GIVEN PROBLEM
Please pull out every line in the listing below that contains the string "pixels", and give those lines in the order they appear.

Word and element locating data:

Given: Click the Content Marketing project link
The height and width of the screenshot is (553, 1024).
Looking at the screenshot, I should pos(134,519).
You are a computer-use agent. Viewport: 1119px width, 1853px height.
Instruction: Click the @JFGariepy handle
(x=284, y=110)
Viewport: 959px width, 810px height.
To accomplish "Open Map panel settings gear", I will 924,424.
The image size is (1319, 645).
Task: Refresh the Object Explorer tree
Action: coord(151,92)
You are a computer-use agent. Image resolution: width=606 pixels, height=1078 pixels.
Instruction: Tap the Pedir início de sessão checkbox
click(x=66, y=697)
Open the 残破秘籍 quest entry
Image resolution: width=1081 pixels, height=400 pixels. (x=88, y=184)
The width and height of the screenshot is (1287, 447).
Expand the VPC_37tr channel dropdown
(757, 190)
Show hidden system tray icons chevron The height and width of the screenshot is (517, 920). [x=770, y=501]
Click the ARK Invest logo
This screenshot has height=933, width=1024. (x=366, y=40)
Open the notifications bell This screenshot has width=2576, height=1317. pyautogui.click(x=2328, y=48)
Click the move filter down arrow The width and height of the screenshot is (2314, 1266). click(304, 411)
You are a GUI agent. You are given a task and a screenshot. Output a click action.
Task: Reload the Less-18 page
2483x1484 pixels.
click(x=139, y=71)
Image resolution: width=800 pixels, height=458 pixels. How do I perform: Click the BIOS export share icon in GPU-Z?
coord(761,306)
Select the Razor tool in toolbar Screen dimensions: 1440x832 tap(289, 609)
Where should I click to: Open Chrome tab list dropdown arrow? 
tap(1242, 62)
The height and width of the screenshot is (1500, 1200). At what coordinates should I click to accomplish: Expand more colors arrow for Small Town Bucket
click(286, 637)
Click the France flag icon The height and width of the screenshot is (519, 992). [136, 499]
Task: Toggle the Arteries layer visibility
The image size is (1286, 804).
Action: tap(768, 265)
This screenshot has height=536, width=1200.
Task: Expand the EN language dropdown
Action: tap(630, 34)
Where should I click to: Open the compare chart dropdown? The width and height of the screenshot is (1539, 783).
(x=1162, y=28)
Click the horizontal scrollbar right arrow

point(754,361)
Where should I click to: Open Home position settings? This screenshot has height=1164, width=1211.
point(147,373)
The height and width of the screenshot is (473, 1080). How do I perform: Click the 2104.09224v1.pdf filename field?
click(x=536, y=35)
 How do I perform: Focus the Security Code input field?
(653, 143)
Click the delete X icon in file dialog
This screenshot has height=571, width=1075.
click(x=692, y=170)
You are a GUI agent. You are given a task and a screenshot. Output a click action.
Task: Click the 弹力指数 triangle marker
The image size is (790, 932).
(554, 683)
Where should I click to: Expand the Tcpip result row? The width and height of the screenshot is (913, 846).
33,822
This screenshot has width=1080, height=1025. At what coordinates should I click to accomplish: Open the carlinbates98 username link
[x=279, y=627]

RESPONSE FOR THIS EXERCISE
You are a computer-use agent. Image resolution: width=606 pixels, height=1078 pixels.
Image resolution: width=1081 pixels, height=400 pixels. (x=88, y=184)
2483x1484 pixels.
Image resolution: width=800 pixels, height=458 pixels. How do I perform: Click the BIOS export share icon in GPU-Z?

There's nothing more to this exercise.